FGF Inhibitor No Better Than Sorafenib in Third-Line Metastatic RCC

Article

The FGF inhibitor dovitinib failed to improve progression-free survival outcomes as a third-line treatment for patients with metastatic renal cell carcinoma compared with sorafenib, according to the results of a new study.

Chemical structure of dovitinib

The fibroblast growth factor (FGF) inhibitor dovitinib failed to improve progression-free survival outcomes as a third-line treatment for patients with metastatic renal cell carcinoma compared with sorafenib, according to the results of a phase III study.

The study, funded by Novartis, was published online in Lancet Oncology.

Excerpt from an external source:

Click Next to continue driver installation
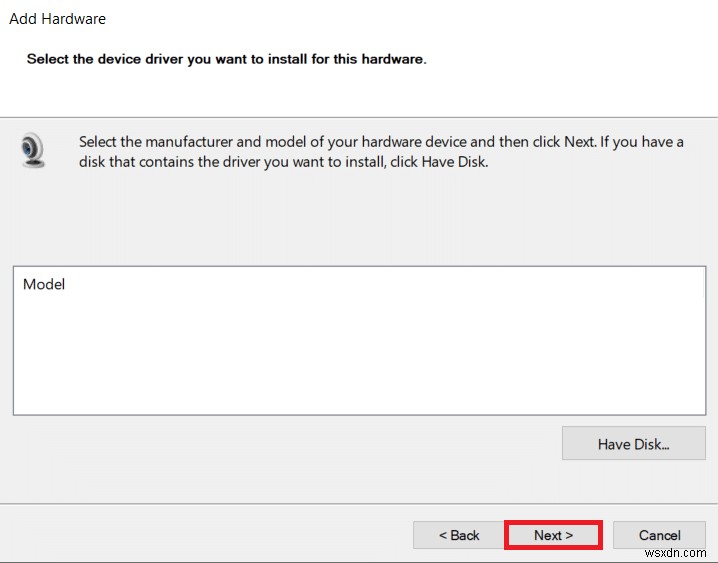The width and height of the screenshot is (718, 563). coord(553,535)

“FGF pathway activation has been proposed as a mechanism of escape from VEGF-targeted therapies, and increased plasma FGF2 concentrations were reported in patients with renal cell carcinoma who had disease progression while receiving VEGF-targeted therapies, and in patients who previously received VEGF-targeted therapies,” wrote researchers led by Robert J. Motzer, MD, of Memorial Sloan-Kettering Cancer Center.

Therefore, Motzer and colleagues conducted this phase III study to compared outcomes of dovitinib to the VEGFR inhibitor sorafenib in the third-line setting. In this study, patients who had progressed on previous VEGF-targeted therapy and at least one mTOR inhibitor were randomly assigned to treatment with dovitinib (TKI258; n = 284) or to sorafenib (n = 286). The primary efficacy endpoint was progression-free survival.

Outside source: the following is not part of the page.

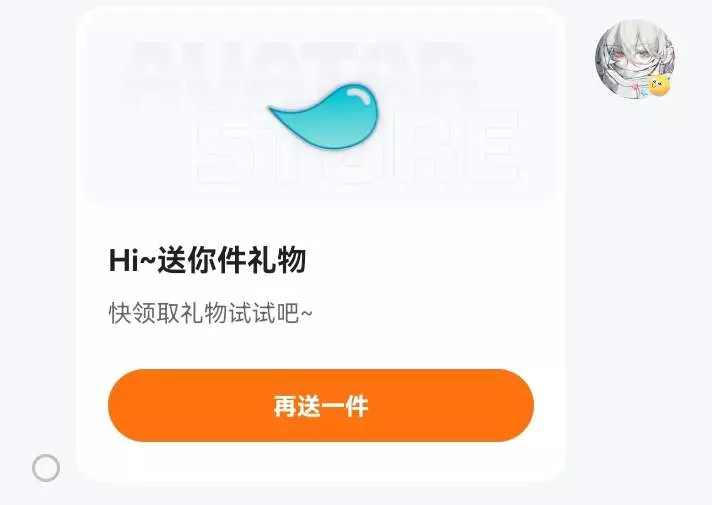712x505 pixels.
Task: Click the white gift message card body
Action: tap(321, 244)
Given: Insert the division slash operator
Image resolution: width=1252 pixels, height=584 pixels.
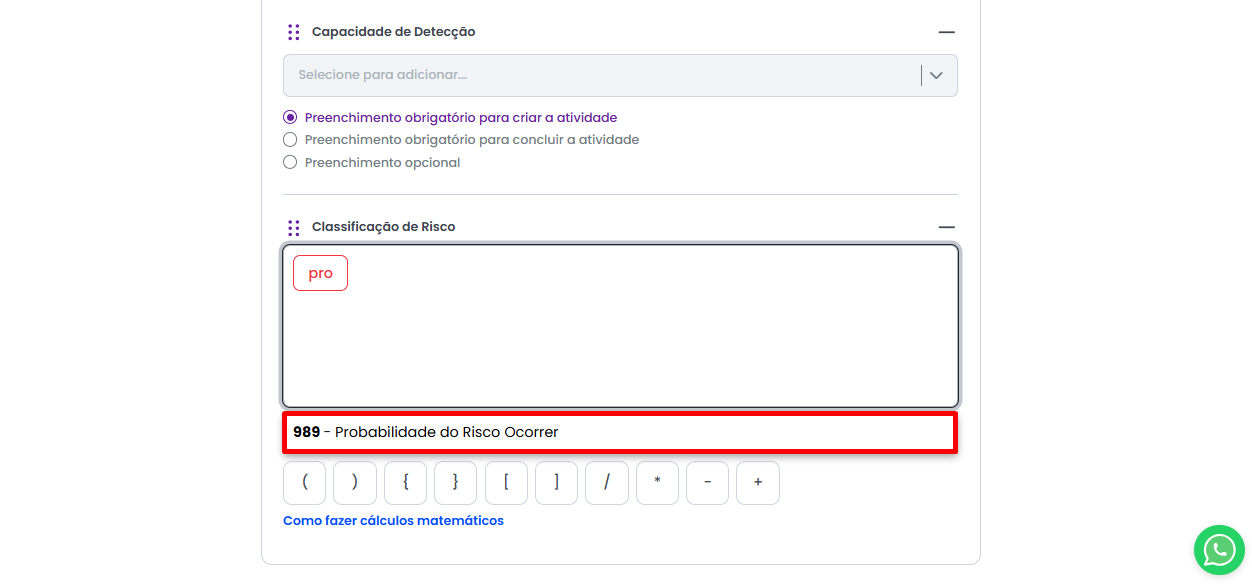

At a median follow-up of 11.3 months, the median progression-free survival was 3.7 months for dovitinib compared with 3.6 months for sorafenib (P = .063). Similarly, no significant difference was seen between the two groups for overall survival. According to the researchers, these results challenge “the hypothesis that FGF activation is the fundamental mechanism of resistance to VEGF-targeted therapy.”

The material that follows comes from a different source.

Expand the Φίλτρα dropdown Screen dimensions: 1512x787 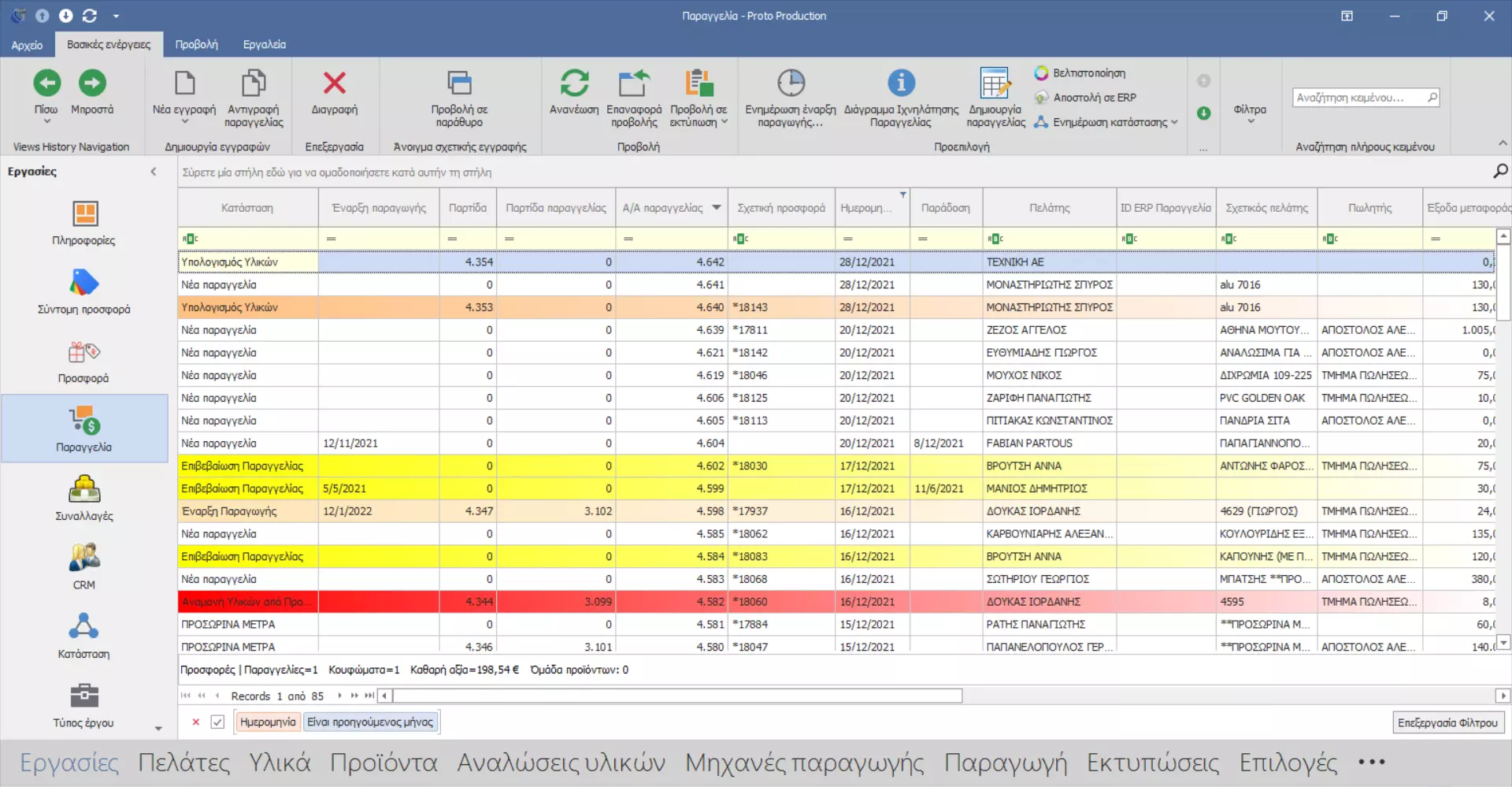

The most common grade 3 or 4 adverse events for dovitinib were hypertriglyceridemia, fatigue, hypertension, and diarrhea; in the sorafenib group they were hypertension, fatigue, dyspnea, and palmar plantar erythrodysaesthesia.

“The results of the current study support the use of a VEGFR tyrosine-kinase inhibitor (ie, sorafenib) in patients who have already received VEGF and mTOR inhibitors,” the researchers wrote.

In an editorial that accompanied the article, Manuela Schmidinger, MD, department of medicine at the Medical University of Vienna, Austria, questioned if FGF was the right target in this patient population.  

“Most patients in this trial (92%) had received the sequence VEGF inhibitor followed by an mTOR inhibitor before the study drug,” wrote Schmidinger. “The timing of FGF inhibitor treatment in Motzer and colleagues’ trial might have been wrong because the potential importance of FGF inhibition has been linked to the presence of VEGF-inhibitor resistance. It could be speculated that dovitinib might have had more effect in the second line, when resistance to VEGF inhibitors has occurred.”

However, Schmidinger added that since the trial sponsor already has an effective second-line treatment-everolimus-marketing considerations “might have influenced the trial design.”